STORED DATA Start Marker

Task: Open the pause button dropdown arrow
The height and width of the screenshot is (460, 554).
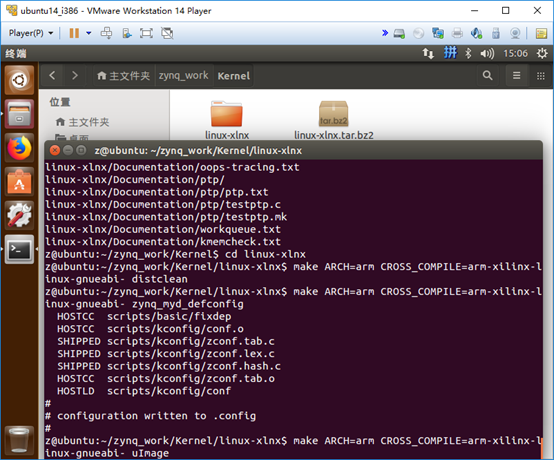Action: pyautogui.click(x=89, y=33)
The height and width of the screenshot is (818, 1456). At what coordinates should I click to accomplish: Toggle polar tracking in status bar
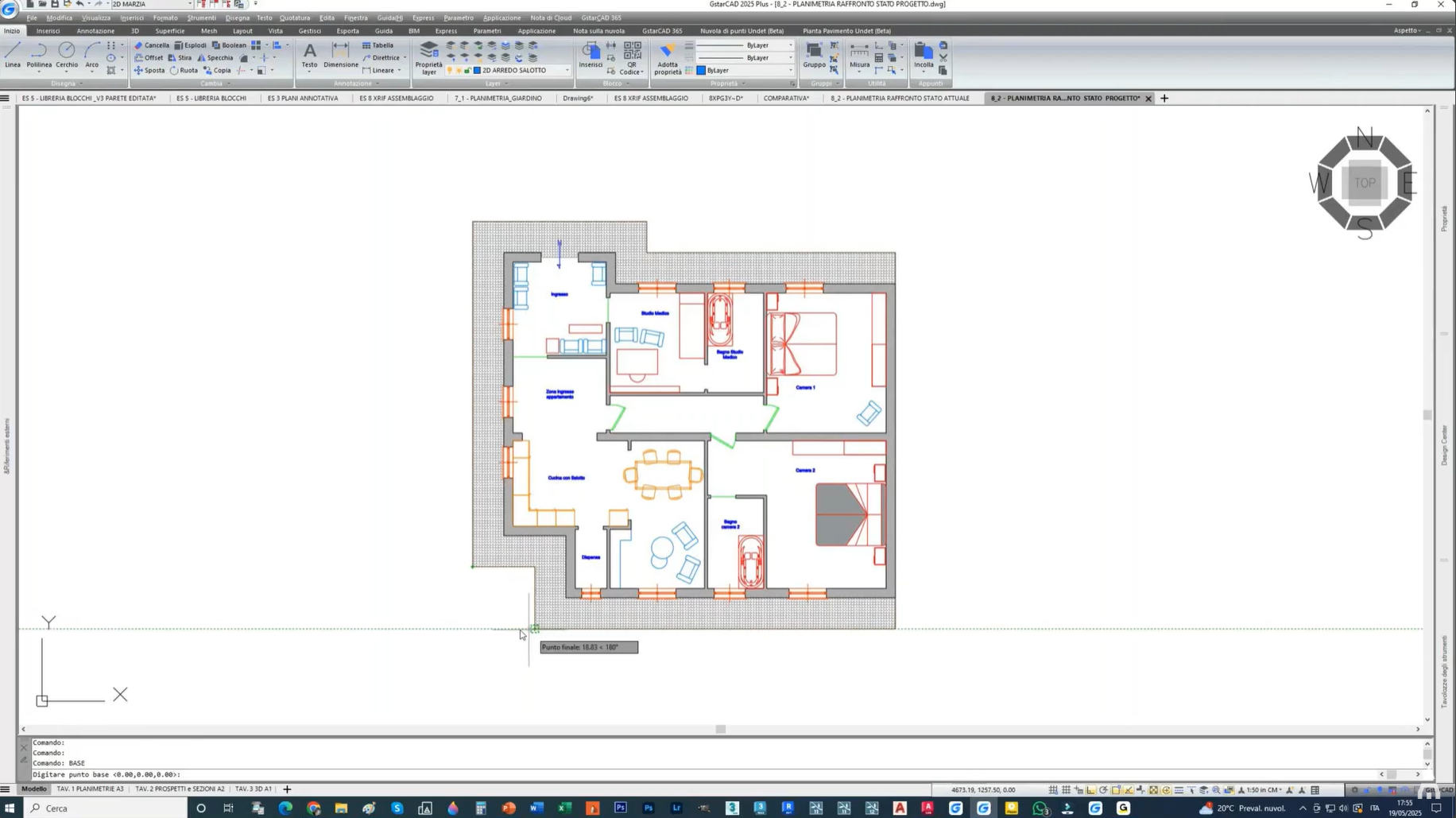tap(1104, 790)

STORED DATA End Marker

TASK DETAILS:
With pictures excluded, restate word for word the lines from the one that contains "The height and width of the screenshot is (460, 554)." through the end of the material, inclusive, and nothing more.

EXERCISE RESPONSE:
The height and width of the screenshot is (460, 554).
Action: pyautogui.click(x=89, y=33)
The height and width of the screenshot is (818, 1456). At what coordinates should I click to accomplish: Toggle polar tracking in status bar
tap(1104, 790)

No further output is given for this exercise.